View of Yuki Kimura's Table Matematica, 2016, granite, steel, wood, and Jägermeister bottles, 411/2 by 941/2 by 311/2 inches, at the CCA Wattis Institute for Contemporary Arts
Questions about how humans conceive of time underpinned Japanese artist Yuki Kimura’s CCA Wattis exhibition, her first solo show in the United States. The longwinded title, “Inhuman Transformation of New Year’s Decoration, Obsolete Conception or 2,” belied the sparse installation, which consisted of four artworks given ample breathing room in the large venue, a converted garage. The front space was occupied by Table Stella (2016): six tables arranged in three pairs, from large to small, whose tops each bear a constellation of vintage ashtrays and the same photographic image of a hospital room. The remaining three works were shown in the back of the venue. Table Matematica (2016) is a table whose glossy black surface supports a dizzying arrangement of Jägermeister bottles of different sizes. Mirrors (2016) is a pair of full-length mirrors that leaned against one wall, reflecting the gallery and echoing, in shape and dimension, the final work, which hung on the opposite wall: Division and Revision #2 (2016), consisting of two large-scale prints of a photograph of a three-tiered stand flaunting sundry liquor bottles.
The four artworks are somewhat mystifying. However, the repetition of formal and symbolic elements such as liquor bottles, photographic multiples, and reflective surfaces hints at a cohesive, organizing principle. An informative essay by curator Jeanne Gerrity in the accompanying booklet is interspersed with excerpts from Bergsonism (1966), Gilles Deleuze’s book on French philosopher Henri Bergson. Both Bergson and Deleuze offer radical understandings of human consciousness, time, and memory. In one passage Deleuze writes, “The past and the present do not denote two successive moments, but two elements which coexist.”

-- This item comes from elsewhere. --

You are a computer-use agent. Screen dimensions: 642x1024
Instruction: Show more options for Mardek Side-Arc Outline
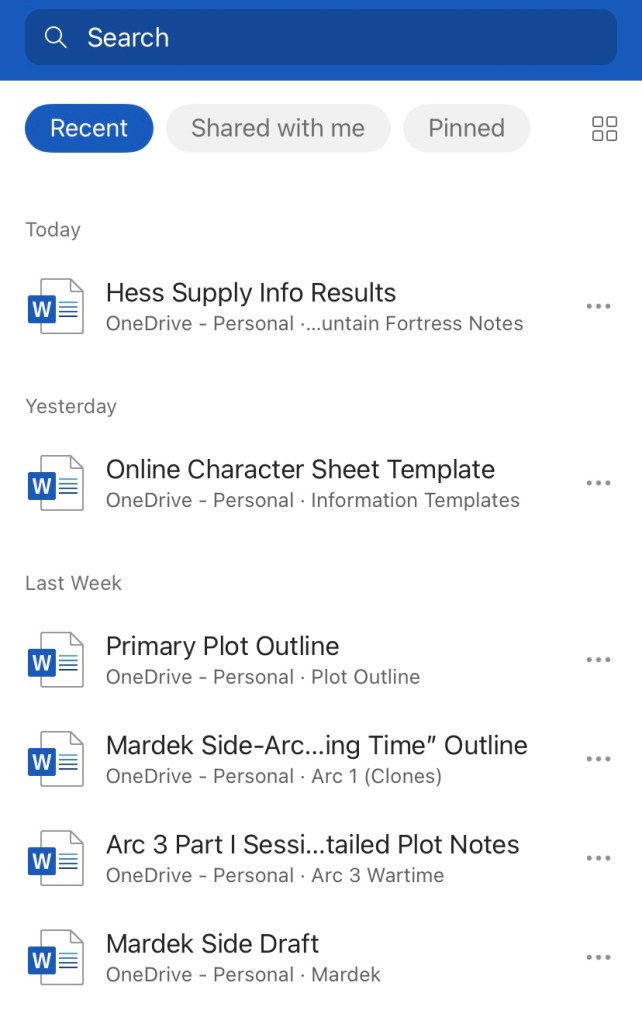pos(598,760)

Kimura’s use of found photographs in Division and Revision #2 and Table Stella is the most accessible treatment of the notion of a coexistent past and present, and furthers her investigations into the sculptural aspects of photography. Each work takes as its starting point prints developed from the same negative. When photos are printed at large size, subtle distinctions between them become visible: they are not multiples but unique. By focusing on the materiality and uniqueness of her images, Kimura destabilizes the notion that a photograph serves to represent a subject at a single moment in the past.
Without the curatorial text, one might have had difficulty divining Kimura’s association of the twinned images with the Japanese New Year’s decoration kagami mochi. These “mirror rice cakes” consist of two stacked rice balls meant to represent the past year and the present one. As Deleuze proposed, the present does not replace the past but becomes part of it.
Kimura anchors these metaphysical wanderings with allusions to the human experience of time: the body’s inexorable decay. The hospital-room photo on the tables in Table Stella contrasts a box of pink examination gloves with the traces of someone’s attempt to decorate with tchotchkes and trinkets. With the evocation of illness, the ashtrays sitting on the tabletops become timekeeping devices of sorts, like symbols in a vanitas.
The entire exhibition, according to the curatorial text, “acts as a New Year’s decoration.” If the artworks in the show are ornaments, one need not necessarily do anything further than enjoy their aesthetics. However, the show was ultimately Janus-faced, pitting renewal, celebration, and human intervention as the flip sides of death. At the very least, it will have led viewers to contemplate the metaphors we invent to represent time.